Opt A (ms_ssim_decimate smem tiling): cooperative CTA tile load of TILE_H × TILE_W_PAD = 24 × 41 floats (3936 B), amortising mirror_idx cost to once per source element.
Opt B (adm_cm_line_kernel_8 __launch_bounds__(128, 8)): instructs ptxas to target ≤64 regs/thread (65536 / (8 CTAs × 128 threads)), raising theoretical occupancy from 33% to ~67%.

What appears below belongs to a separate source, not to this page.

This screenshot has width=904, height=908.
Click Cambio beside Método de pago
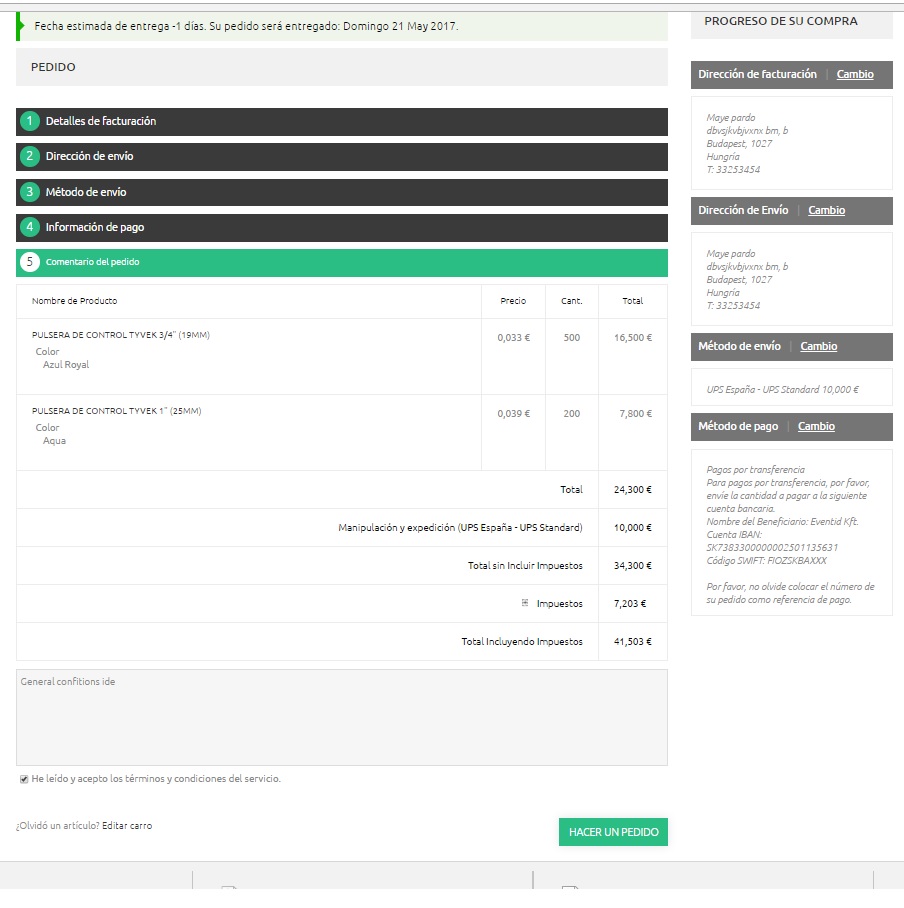pyautogui.click(x=816, y=426)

Hardware measurement was conducted in PR #89 using ncu 2026.2.0 on vmaf-dev-mcp:cuda13.3 (RTX 4090, 128 SMs):

Opt A measured: +8 to +24% kernel duration (regression at all tested resolutions — 576p and 1080p). Root cause: the baseline ms_ssim_decimate kernel was already L1-resident (95% hit rate measured by ncu MemoryWorkloadAnalysis). The cooperative-load + __syncthreads() overhead broke the hardware prefetcher and converted L1 hits into L2/DRAM misses.
Opt B measured: −9.3% kernel duration at 1080p, neutral at 576p. Registers confirmed 114→64 per thread.

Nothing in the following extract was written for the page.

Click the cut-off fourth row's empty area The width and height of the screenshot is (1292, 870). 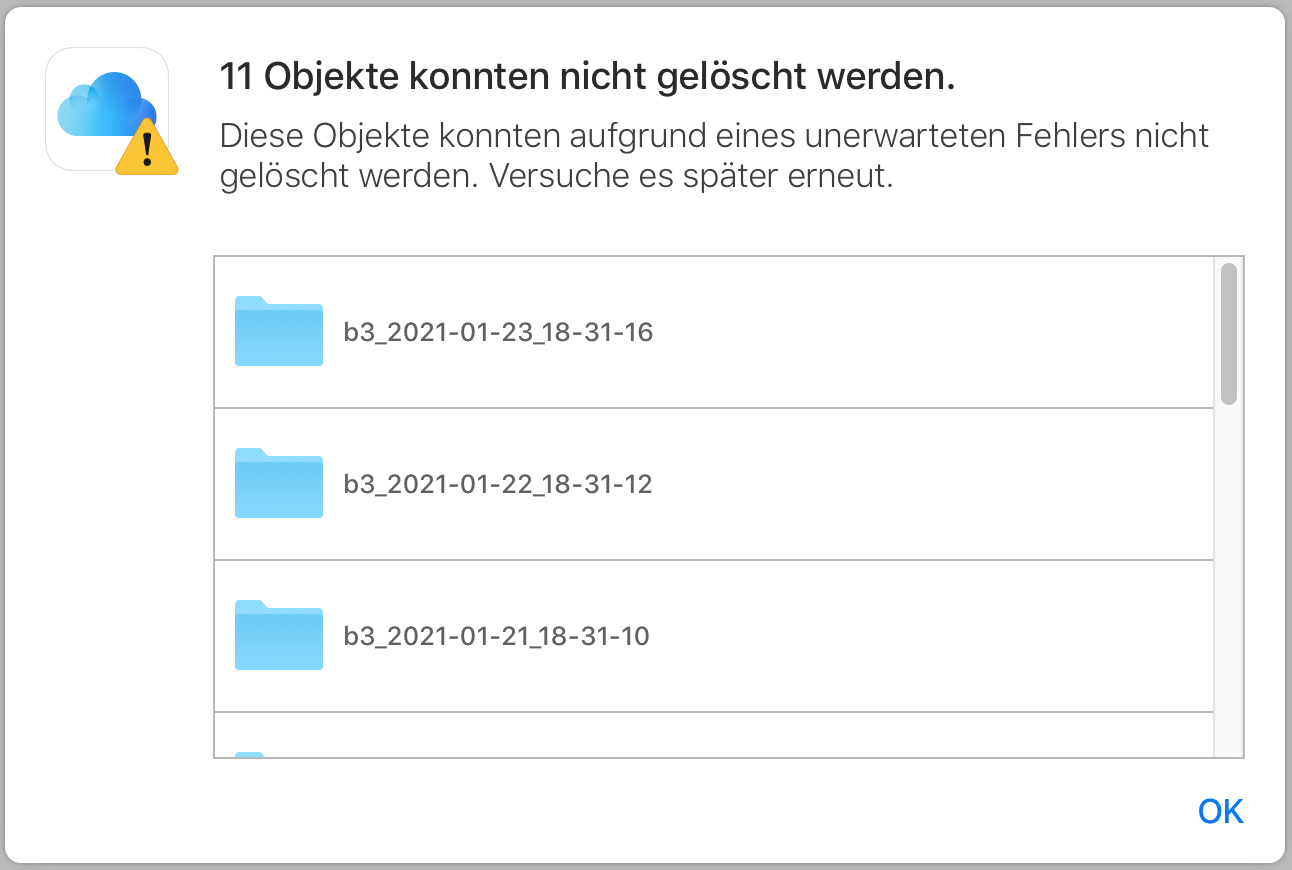[700, 736]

End-to-end aggregate: +3.9–4.8% fps improvement driven entirely by Opt B.

Revert Opt A (ms_ssim_decimate smem tiling). The L1-resident baseline makes smem staging a net regression. The non-tiled kernel remains at core/src/feature/cuda/integer_ms_ssim/ms_ssim_score.cu.
Keep Opt B (adm_cm_line_kernel_8 __launch_bounds__(128, 8)). Confirmed −9.3% at 1080p; negligible at 576p (occupancy-limited only at larger grids). Change is in core/src/feature/cuda/integer_adm/adm_cm.cu.

Option	Pros	Cons	Why not chosen
Keep both Opt A + Opt B	+Opt B gain retained	Opt A regresses ms_ssim by +8–24%; smem staging adds unnecessary complexity	Measured regression — PR #89
Keep Opt A, drop Opt B	Possible gain if L1 occupancy drops on future hardware	Measured regression now; removes −9.3% adm_cm gain	Dominated by Opt B on current target arch
Drop both	No regression risk	Loses confirmed −9.3% adm_cm gain; end-to-end +3.9–4.8% fps lost	Leaves confirmed occupancy win on table
Keep Opt A with larger BLOCK size to reduce smem overhead	Might lower cooperative-load cost	L1 hit rate at baseline (95%) means problem is not DRAM throughput but prefetcher disruption; block-size change won't fix it	Root cause is prefetcher, not smem size

Positive: +3.9–4.8% fps end-to-end from adm_cm occupancy gain; ms_ssim_decimate performance unchanged (baseline was already L1-efficient).
Negative: Smem tiling design is documented as a regression on current hardware (RTX 4090, CUDA 13.3). Future hardware with lower L1 hit rates may benefit — see Research-0744 and ADR-0750 for re-evaluation criteria.
Neutral: Correctness unaffected. ADR-0214 places=4 parity gate confirmed bit-exact results before and after.

Research-0744 — analysis + implementation details
ADR-0750 — hardware measurement (PR #89)
ADR-0454 — filter1d.cu smem precedent (L1-absent case)
ADR-0214 — GPU/CPU parity gate
req: "Partial revert of PR #79 per the hardware measurement in PR #89 digest: revert ms_ssim_decimate smem tiling (measured -8 to -24%), keep adm_cm launch_bounds (-9.3% at 1080p). Registers 114→64 confirmed."